# FTML Project - Exercice 3

We recall the following notations and settings :

- $\epsilon$, vector of centered Gaussian noise with variance matrix $\sigma^2I_n.$
- $X = \mathbb{R}^d$, input space
- $\mathcal{Y} = \mathbb{R}$, output space

The dataset is stored in the **design matrix** $\mathcal{X} \in \mathbb{R}^{n \times d}$.

$$ 
X =
\begin{bmatrix}
x_1^T \\ \ldots \\ x_i^T \\ \ldots \\ x_n^T
\end{bmatrix} = 
\begin{bmatrix}
x_{11} & \ldots & x_{1j} & \ldots & x_{1d} \\
\vdots & \ddots & \vdots & \ddots & \vdots \\
x_{i1} & \ldots & x_{ij} & \ldots & x_{id} \\
\vdots & \ddots & \vdots & \ddots & \vdots \\
x_{n1} & \ldots & x_{nj} & \ldots & x_{nd} \\
\end{bmatrix}
$$

We note $\Vert\cdot\Vert = \Vert\cdot\Vert_2$

## Question 1

In the context of Proposition 1, we are given the expected value of the fixed design risk for the ordinary least squares (OLS) estimator \(\hat{\theta}\):

$$ E\left[R_{X}(\hat{\theta})\right] = \frac{n-d}{n} \sigma^2 $$

To compare this with the Bayes risk, we need to understand what the Bayes risk represents. The Bayes risk is the minimal expected risk achievable by any estimator under the given loss function, which, in the case of squared error loss, is the expected value of the variance of the noise \(\epsilon\), i.e., \(\sigma^2\).

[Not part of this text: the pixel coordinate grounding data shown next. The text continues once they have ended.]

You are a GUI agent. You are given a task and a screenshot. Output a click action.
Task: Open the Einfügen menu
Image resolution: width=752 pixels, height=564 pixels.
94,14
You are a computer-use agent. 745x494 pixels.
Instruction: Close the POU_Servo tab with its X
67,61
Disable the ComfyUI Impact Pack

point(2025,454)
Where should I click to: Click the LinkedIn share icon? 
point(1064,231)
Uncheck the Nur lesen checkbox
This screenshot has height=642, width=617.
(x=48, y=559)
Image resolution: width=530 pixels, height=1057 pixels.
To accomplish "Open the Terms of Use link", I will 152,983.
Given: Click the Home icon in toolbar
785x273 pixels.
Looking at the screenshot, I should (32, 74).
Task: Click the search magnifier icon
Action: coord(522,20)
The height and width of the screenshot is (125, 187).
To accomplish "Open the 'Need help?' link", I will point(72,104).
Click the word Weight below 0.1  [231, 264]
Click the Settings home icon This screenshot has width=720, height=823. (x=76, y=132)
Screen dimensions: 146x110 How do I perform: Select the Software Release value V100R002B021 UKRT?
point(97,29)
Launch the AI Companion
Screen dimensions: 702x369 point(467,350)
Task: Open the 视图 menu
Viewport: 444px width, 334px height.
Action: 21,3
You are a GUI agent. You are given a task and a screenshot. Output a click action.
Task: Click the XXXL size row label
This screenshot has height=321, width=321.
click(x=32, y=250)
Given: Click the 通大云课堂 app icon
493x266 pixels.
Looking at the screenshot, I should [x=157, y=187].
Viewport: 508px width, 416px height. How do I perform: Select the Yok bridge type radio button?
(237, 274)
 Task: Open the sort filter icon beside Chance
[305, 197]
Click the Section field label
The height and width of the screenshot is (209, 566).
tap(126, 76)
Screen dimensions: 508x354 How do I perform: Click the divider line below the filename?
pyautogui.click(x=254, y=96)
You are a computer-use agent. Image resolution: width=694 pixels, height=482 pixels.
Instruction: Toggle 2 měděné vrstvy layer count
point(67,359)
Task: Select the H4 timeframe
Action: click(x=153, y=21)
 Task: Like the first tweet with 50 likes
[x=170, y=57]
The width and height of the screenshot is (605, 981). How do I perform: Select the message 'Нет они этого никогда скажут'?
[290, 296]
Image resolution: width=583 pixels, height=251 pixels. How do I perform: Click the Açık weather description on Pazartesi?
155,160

The Bayes risk is essentially the lowest possible risk that can be achieved by an estimator that knows the true underlying distribution of the data. It serves as a theoretical lower bound on the performance of any estimator.

Comparing the two:

- The value from Proposition 1 is $\frac{n-d}{n} \sigma^2$.
- The Bayes risk is $\sigma^2$.

Since $\frac{n-d}{n} < 1$ for $d > 0$, it follows that $\frac{n-d}{n} \sigma^2 < \sigma^2$. Therefore, the value in Proposition 1 is smaller than the Bayes risk.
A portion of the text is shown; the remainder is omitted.